A Linux kernel module that benchmarks the latency overhead of local_irq_disable/enable(), preempt_disable/enable(), and local_irq_save/restore() operations. Its primary purpose is to quantify the performance impact of enabling the tracepoints in these kernel functions. Results are reported in raw CPU cycles (get_cycles()) for minimal timing overhead.

Prerequisites

  • Kernel headers for the running kernel (for out-of-tree module build)
  • CONFIG_DEBUG_FS enabled in the kernel configuration
  • Root access (for loading the module and accessing debugfs)

Building

make -C /lib/modules/$(uname -r)/build M=$PWD modules

Loading

sudo insmod tracerbench.ko

Key Features

  • Per-CPU benchmarking: spawns one kernel thread per online CPU
  • Configurable sampling: each thread performs nr_samples timing measurements of:
    1. local_irq_disable() + local_irq_enable()
    2. preempt_disable() + preempt_enable()
    3. local_irq_save() + local_irq_restore()
  • Statistical analysis: median, average, maximum, and average of the top-N highest samples (max_avg)
  • Percentile computation: independent single-CPU operation for arbitrary percentile calculation
  • Results exported via debugfs

How It Works

Benchmark

Writing to the benchmark file triggers a blocking, system-wide benchmark run. The write does not return until all CPUs have finished sampling and the results have been aggregated. Only one benchmark can run at a time; concurrent writes are serialized.

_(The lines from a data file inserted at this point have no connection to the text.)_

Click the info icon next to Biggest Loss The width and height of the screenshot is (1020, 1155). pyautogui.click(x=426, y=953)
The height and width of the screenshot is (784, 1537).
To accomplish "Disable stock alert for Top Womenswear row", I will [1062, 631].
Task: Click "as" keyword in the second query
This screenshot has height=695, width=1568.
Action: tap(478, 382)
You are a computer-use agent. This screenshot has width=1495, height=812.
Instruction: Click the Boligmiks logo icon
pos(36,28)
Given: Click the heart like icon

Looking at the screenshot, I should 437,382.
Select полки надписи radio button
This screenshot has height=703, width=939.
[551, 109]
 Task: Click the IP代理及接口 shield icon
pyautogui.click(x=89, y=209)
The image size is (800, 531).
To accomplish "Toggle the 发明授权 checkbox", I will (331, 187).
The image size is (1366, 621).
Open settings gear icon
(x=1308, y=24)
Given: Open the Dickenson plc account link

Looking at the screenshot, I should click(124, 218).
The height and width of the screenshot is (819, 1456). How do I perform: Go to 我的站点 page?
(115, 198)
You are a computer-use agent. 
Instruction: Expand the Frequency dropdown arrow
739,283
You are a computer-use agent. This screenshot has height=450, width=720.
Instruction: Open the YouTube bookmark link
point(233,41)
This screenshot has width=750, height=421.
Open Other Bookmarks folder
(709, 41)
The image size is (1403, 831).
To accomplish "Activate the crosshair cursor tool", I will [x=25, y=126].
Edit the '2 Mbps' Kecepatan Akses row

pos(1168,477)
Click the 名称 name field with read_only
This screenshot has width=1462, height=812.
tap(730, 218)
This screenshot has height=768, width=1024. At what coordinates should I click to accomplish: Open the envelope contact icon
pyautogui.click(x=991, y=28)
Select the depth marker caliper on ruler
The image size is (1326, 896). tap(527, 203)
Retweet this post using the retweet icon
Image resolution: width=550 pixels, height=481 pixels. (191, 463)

Before spawning threads, the current nr_samples and nr_highest values are snapshotted so that configuration changes via debugfs do not affect a running benchmark. Note that nr_highest is clamped to nr_samples if it exceeds it.

Each CPU then simultaneously collects nr_samples timing measurements of the disable/enable pairs and computes per-CPU statistics (median, average, max). After all CPUs finish, results are aggregated into the global statistics:

  • median: median of per-CPU medians
  • avg: mean of per-CPU averages (valid because sample counts are equal across CPUs)
  • max: maximum across all CPUs
  • max_avg: average of the globally highest samples, tracked via min-heaps that each CPU feeds into

Percentile

Writing a value (1-100) to the percentile file collects fresh samples on the current CPU only, sorts them, and computes the nth percentile. This is independent of the benchmark flow and uses the live nr_samples value (not the snapshotted benchmark value), so changing nr_samples between a benchmark and a percentile run will affect the number of samples collected.

debugfs Interface

After loading the module, the following tree is created under debugfs:

/sys/kernel/debug/tracerbench/
    nr_samples          (rw)  configuration
    nr_highest          (rw)  configuration
    do_work             (rw)  configuration
    benchmark           (-w)  trigger
    percentile          (-w)  trigger
    irq/
        median          (r-)  result
        average         (r-)  result
        max             (r-)  result
        max_avg         (r-)  result
        percentile      (r-)  result
    preempt/
        median          (r-)  result
        average         (r-)  result
        max             (r-)  result
        max_avg         (r-)  result
        percentile      (r-)  result
    irq_save/
        median          (r-)  result
        average         (r-)  result
        max             (r-)  result
        max_avg         (r-)  result
        percentile      (r-)  result

Configuration Files

File Description
nr_samples Number of samples per CPU (default: 10,000)
nr_highest Number of highest samples to track for max_avg (default: 100)
do_work Simulate critical section work between disable/enable (default: 0)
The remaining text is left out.